**WHAT THE TASK REQUIRES:**
Report all lines in the records that hold the string "toolbar".

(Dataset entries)
□ □ □ □

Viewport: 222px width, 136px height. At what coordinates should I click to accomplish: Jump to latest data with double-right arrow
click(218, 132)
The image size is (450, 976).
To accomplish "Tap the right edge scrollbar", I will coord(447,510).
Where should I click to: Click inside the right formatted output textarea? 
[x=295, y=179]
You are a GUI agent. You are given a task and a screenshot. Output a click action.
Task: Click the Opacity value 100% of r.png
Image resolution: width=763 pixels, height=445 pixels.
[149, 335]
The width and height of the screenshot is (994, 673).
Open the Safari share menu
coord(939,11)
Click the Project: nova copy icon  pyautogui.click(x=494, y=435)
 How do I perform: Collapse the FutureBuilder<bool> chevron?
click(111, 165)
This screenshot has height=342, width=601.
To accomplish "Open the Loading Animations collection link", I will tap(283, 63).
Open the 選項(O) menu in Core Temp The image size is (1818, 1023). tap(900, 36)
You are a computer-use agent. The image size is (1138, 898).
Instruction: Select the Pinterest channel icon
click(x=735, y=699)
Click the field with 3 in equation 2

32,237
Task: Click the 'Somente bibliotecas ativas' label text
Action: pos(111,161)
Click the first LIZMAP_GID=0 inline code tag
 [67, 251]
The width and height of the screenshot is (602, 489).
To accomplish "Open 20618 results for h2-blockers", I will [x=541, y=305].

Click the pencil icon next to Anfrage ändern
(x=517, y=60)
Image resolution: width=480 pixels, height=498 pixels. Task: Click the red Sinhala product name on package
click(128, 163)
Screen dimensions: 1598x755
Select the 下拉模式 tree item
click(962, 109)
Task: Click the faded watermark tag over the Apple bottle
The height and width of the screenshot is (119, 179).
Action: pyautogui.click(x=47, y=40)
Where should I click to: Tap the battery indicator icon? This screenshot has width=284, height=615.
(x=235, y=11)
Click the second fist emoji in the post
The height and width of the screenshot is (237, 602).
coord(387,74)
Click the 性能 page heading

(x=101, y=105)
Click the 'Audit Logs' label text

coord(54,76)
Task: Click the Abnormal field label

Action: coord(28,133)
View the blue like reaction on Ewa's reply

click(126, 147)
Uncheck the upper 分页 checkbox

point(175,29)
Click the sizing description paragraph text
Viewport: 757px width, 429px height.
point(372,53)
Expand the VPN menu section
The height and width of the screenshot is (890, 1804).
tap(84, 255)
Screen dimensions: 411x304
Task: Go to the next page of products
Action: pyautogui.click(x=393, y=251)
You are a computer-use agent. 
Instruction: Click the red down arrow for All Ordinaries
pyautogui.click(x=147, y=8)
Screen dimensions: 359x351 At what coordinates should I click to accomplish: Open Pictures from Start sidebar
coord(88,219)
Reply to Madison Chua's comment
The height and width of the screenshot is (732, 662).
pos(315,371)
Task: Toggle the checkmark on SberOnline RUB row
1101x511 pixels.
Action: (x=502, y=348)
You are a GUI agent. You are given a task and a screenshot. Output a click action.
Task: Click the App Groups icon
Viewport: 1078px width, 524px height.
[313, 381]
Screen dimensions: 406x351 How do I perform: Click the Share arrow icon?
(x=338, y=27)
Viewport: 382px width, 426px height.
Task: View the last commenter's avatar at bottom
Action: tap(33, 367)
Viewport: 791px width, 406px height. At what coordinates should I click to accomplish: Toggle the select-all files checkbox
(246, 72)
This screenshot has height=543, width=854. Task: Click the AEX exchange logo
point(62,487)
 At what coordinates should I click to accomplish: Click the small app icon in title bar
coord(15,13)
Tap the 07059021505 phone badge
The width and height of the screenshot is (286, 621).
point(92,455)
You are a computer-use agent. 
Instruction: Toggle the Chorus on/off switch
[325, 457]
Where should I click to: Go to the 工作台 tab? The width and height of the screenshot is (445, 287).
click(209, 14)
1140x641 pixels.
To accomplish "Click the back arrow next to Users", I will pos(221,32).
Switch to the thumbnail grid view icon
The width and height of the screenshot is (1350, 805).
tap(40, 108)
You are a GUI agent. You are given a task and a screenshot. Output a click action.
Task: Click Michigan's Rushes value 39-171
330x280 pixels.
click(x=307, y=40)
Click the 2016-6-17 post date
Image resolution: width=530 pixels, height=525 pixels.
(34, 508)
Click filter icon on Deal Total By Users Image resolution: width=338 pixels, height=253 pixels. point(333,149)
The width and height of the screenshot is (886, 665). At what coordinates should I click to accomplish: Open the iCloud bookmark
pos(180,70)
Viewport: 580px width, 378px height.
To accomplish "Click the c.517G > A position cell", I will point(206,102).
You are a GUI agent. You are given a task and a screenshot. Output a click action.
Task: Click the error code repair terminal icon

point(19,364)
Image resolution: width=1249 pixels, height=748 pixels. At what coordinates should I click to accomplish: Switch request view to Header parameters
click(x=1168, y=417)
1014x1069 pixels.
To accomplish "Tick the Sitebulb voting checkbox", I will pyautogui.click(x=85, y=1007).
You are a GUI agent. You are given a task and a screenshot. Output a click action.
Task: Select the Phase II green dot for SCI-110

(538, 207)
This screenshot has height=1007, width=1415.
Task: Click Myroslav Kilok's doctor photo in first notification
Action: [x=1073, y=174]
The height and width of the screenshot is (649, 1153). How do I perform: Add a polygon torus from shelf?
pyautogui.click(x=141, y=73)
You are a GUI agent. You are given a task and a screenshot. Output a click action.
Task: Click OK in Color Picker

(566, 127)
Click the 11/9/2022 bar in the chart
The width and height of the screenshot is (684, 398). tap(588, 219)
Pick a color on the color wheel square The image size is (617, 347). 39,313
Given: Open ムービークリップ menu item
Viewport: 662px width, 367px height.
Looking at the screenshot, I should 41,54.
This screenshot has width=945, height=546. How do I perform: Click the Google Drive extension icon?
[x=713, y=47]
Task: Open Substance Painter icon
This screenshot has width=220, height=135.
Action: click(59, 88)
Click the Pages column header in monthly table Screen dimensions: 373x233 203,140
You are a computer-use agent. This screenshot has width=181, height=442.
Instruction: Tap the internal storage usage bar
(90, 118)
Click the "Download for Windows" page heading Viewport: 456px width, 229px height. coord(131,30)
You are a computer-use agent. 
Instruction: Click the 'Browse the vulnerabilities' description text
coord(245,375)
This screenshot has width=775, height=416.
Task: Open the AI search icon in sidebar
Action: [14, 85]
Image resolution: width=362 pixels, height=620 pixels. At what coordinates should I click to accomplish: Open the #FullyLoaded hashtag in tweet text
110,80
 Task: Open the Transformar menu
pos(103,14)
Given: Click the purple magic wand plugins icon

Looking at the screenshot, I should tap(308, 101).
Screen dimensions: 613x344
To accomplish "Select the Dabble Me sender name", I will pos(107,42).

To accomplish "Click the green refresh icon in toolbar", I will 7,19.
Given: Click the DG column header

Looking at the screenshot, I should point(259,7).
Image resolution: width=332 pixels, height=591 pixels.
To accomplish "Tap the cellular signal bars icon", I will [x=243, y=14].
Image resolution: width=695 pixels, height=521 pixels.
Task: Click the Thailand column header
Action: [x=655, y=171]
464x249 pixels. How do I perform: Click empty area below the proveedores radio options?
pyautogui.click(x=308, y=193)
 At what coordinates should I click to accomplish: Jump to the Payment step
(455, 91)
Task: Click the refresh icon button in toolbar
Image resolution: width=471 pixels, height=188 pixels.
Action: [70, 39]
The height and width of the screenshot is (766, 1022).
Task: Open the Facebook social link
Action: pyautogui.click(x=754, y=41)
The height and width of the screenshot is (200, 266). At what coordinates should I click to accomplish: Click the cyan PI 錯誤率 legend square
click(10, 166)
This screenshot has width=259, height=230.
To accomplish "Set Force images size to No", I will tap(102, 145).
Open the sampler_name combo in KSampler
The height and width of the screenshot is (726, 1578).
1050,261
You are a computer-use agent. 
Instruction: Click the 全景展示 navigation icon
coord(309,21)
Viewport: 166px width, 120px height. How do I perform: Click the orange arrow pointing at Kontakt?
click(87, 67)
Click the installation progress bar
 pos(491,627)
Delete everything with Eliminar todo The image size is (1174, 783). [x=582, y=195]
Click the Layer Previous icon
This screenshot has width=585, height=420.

□ □ □ □

**TASK SOLUTION:**
To accomplish "Click the green refresh icon in toolbar", I will 7,19.
Task: Click the refresh icon button in toolbar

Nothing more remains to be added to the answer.